Antecedentes. Si fijamos el concepto de sociedad política, siguiendo a
Mendizábal y Martín, en aquella sociedad «que tiene por fin mantener la
armonía social mediante la soberanía del derecho», llegaremos a la
conclusión de que el fundamento de la perfección política en ese orden
soberano del derecho se encuentra únicamente en la justicia, pues sólo
mediante la justicia es posible armonizar los d. del Estado y de los
súbditos, proporcionando a éstos las garantías necesarias para defenderse
contra todo abuso de poder y posibilitando la pacífica convivencia social
(v.), que surge de la compatibilización entre el bien individual y el
colectivo.
No es lícita la confusión del bien individual con el social. Aunque
el hombre es sociable por naturaleza, no es la sociedad (v.) un ente en el
que se confunden, fundiéndose, los diversos elementos que la componen. Los
individuos por el hecho de vivir en sociedad no abdican, por eso, de sus
d. inalienables, sino que los conservan por tener su ser y fin
respectivos, aun cuando cumplan éste de forma más idónea en el seno de la
organización social. Los d. p. se refieren a la constitución de la
sociedad, al nombramiento de los que han de ejercer la autoridad en todos
sus grados, o a la capacidad jurídica para el desempeño de las funciones
propias de ésta. En consecuencia, la libertad política (V. LIBERTAD V) se
establece según el grado de independencia con que los d. se ejercitan por
el súbdito, aun cuando sus límites puedan establecerse, con carácter
general, de la forma siguiente: a) los d. individuales se subordinan a los
sociales; b) el bien del individuo ha de acomodarse al bien común (v.) de
la sociedad; y c) debe respetarse todo d. legítimamente constituido.

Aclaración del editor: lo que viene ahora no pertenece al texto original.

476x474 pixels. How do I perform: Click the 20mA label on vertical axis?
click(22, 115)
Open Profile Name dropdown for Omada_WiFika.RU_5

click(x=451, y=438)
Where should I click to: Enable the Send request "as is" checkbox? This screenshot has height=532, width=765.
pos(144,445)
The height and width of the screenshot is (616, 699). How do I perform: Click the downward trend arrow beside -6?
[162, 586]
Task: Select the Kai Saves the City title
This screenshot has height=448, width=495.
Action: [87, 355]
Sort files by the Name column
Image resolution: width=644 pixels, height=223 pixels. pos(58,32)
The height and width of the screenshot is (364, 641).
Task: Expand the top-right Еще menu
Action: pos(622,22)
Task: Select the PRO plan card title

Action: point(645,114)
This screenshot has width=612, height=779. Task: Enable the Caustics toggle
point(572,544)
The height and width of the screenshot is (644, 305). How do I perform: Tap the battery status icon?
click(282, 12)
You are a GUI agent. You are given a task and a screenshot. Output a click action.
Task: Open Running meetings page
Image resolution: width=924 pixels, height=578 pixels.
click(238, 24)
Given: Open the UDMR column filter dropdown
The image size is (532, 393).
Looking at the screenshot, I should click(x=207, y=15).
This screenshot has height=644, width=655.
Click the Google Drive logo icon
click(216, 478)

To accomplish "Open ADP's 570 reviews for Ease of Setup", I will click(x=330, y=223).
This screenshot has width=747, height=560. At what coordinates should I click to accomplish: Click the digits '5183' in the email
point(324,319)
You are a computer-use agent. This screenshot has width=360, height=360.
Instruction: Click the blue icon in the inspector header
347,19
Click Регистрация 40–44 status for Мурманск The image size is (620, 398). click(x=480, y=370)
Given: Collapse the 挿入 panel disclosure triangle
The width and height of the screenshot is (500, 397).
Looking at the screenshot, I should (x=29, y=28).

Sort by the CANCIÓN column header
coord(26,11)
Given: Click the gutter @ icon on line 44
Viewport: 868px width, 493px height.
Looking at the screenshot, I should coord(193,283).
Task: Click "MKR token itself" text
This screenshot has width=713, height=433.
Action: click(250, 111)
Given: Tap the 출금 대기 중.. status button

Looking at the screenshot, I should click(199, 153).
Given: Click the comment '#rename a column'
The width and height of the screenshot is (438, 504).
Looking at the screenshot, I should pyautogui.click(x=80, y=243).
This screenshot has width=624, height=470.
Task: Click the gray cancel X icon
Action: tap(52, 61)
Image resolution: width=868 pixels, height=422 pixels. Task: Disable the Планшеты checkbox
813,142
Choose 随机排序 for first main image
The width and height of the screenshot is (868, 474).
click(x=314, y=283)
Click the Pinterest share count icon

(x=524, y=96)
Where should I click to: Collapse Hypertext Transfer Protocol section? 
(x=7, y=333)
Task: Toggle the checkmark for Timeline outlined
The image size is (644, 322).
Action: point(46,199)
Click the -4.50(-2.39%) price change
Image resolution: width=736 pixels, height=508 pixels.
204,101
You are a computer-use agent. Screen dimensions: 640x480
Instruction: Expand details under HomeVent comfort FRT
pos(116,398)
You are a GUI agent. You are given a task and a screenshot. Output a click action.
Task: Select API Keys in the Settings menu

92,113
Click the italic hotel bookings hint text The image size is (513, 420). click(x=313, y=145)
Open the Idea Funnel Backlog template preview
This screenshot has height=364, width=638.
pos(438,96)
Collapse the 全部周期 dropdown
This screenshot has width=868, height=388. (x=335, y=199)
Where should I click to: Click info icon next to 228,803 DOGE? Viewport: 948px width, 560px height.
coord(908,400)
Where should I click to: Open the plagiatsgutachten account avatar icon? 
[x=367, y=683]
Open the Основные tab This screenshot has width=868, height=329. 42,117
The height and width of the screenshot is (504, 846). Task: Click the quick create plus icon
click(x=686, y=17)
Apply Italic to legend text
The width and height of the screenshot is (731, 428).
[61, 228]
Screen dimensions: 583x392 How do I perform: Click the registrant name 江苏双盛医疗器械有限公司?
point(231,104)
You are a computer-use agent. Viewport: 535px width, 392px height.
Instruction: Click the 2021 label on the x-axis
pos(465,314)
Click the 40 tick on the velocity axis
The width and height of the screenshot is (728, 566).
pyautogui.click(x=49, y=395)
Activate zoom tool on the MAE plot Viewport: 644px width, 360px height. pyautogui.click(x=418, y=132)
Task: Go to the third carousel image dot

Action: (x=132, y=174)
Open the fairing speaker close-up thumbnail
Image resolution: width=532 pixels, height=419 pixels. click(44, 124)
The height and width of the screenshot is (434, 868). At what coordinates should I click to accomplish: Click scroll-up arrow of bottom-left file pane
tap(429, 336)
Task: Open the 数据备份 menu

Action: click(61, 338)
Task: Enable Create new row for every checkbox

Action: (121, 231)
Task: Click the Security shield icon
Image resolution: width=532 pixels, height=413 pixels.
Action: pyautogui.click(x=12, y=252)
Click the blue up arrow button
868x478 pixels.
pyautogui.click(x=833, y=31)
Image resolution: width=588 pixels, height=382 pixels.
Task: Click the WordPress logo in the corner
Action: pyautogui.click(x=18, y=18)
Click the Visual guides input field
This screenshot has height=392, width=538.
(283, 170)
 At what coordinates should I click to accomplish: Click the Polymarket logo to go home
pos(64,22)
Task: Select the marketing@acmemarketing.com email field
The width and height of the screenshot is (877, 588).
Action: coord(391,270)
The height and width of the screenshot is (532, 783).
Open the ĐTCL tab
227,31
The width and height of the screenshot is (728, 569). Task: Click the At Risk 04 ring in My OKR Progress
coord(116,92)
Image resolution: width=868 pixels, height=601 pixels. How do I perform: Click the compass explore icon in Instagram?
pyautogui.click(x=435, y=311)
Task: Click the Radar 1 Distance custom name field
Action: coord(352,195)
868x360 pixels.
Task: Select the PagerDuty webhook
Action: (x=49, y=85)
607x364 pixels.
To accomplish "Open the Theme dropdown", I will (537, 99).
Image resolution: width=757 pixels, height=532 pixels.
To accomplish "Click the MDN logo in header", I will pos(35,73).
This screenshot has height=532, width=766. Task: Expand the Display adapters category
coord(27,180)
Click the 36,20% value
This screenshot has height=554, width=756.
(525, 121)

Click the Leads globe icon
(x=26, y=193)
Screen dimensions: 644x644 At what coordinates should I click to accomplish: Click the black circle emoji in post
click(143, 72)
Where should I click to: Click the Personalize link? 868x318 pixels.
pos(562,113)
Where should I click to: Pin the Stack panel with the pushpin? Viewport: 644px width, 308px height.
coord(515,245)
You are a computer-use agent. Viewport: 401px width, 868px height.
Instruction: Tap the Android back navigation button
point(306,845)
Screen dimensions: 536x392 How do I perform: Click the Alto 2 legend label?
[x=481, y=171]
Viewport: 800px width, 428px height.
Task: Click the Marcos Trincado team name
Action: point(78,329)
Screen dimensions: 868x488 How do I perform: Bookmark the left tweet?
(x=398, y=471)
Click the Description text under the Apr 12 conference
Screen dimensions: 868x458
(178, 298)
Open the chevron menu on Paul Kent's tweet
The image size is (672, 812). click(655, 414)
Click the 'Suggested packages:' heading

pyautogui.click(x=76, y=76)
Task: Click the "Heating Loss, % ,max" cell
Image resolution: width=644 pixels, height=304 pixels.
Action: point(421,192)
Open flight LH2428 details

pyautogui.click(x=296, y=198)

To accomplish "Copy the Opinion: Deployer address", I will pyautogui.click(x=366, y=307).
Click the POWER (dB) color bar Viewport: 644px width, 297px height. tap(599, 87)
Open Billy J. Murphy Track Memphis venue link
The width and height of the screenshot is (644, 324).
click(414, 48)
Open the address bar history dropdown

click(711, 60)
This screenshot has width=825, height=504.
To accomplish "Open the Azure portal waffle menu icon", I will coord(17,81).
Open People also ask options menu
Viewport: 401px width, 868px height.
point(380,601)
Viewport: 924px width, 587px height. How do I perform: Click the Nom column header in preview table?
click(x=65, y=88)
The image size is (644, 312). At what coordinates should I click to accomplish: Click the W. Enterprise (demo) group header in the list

Cuanto se refiere a las verdaderas garantías de los d. e inmunidades
de los súbditos por parte del Estado, es lo que comúnmente se recoge en
las Constituciones o Leyes fundamentales de los Estados contemporáneos y
aun en el ámbito internacional, bajo la rúbrica de declaraciones de
derechos (V. DERECHOS DEL HOMBRE in). Las formulaciones jurídicas de
protección de los d. humanos persiguieron principalmente garantizar el
ejercicio de las libertades y de la independencia de los individuos, pero
sin que se creara un mínimo de condiciones jurídicas que permitieran
asegurar de hecho tal independencia. En la declaración de independencia
norteamericana se hizo, también, por primera vez, referencia a los d. s.,
aun cuando se plasmaran de forma rudimentaria o embrionaria, al afirmar
que «la sociedad está obligada a proveer a la subsistencia de todos sus
miembros, sea procurándoles trabajo, sea asegurando los medios de
existencia a quienes no se encuentren en condiciones de trabajar», o que
«los socorros necesarios para evitar la indigencia son una deuda de los
ricos hacia los pobres; corresponde a la Ley determinar el modo de que tal
deuda deba ser satisfecha».
Esta importante faceta social se diluye durante todo el s. xlx, y
hasta la segunda década del s. xx no toma carta de naturaleza, debido
principalmente a la presión de nuevos factores históricos, y cuya
influencia se deja sentir a partir de 1918 en el sentido de ampliarse el
tradicional catálogo de d. y reconocerse nuevos d. sociales. La
Constitución de Weimar, que Alemania elaboró en 1919, contiene una
tendencia conocida con el nombre de constitucionalismo social junto al
tratamiento tradicional, de sentido muy moderado de los d. individuales.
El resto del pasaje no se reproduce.